If you don't have cocoapods
installed on your mac, you can install it using brew:
brew install cocoapods
You then need to install the pods by running the following command line:
# If you are in sense-iOS root directory:
pod install
This section will explain how you can deploy our pre-trained models, or your own custom model, to an iOS application.
The iOS demo requires a Tensorflow Lite version of our model checkpoint which you can produce using the script provided in
sense
which, for our pre-trained gesture control model, can be run using:
python tools/conversion/convert_to_tflite.py --backbone=efficientnet --classifier=efficient_net_gesture_control --output_name=model
You should now have the following Tensorflow Lite file: sense/resources/model_conversion/model.tflite
.
The Tensorflow Lite file created in the last step can be moved from sense
to sense-iOS
in the following location: sense-iOS/sense-iOS/model.tflite
# If you are in sense
mv ./resources/model_conversion/model.tflite ../sense-iOS/sense-iOS/model.tflite
You can now open the iOS project with Xcode and build it to your device. Have fun!

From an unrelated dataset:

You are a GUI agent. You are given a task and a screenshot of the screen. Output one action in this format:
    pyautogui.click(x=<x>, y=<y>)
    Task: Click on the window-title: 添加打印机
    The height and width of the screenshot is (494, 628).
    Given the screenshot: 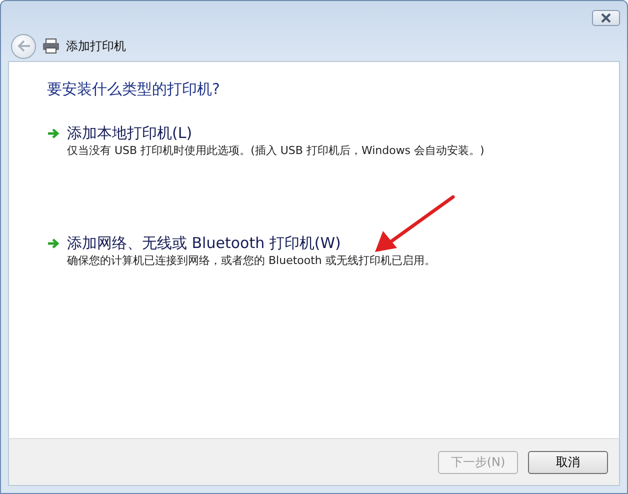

Using our transfer learning script, it is possible to further fine-tune our model to your own classification tasks. If you do so, you'll have to reflect the new outputs in various files in the iOS project:
By default, the dictionary in sensenet_labels.json
contains the labels our model was trained on for the gesture control task. Replace these with the contents of the label2int.json
file produced during training.
We now have a blogpost you can cite:
@misc{sense2020blogpost,
author = {Guillaume Berger and Antoine Mercier and Florian Letsch and Cornelius Boehm and
Sunny Panchal and Nahua Kang and Mark Todorovich and Ingo Bax and Roland Memisevic},
title = {Towards situated visual AI via end-to-end learning on video clips},
howpublished = {\url{https://medium.com/twentybn/towards-situated-visual-ai-via-end-to-end-learning-on-video-clips-2832bd9d519f}},
note = {online; accessed 23 October 2020},
year=2020,
}
The code is copyright (c) 2020 Twenty Billion Neurons GmbH under an MIT Licence. See the file LICENSE for details. Note that this license only covers the source code of this repo. Pre-trained weights come with a separate license available here.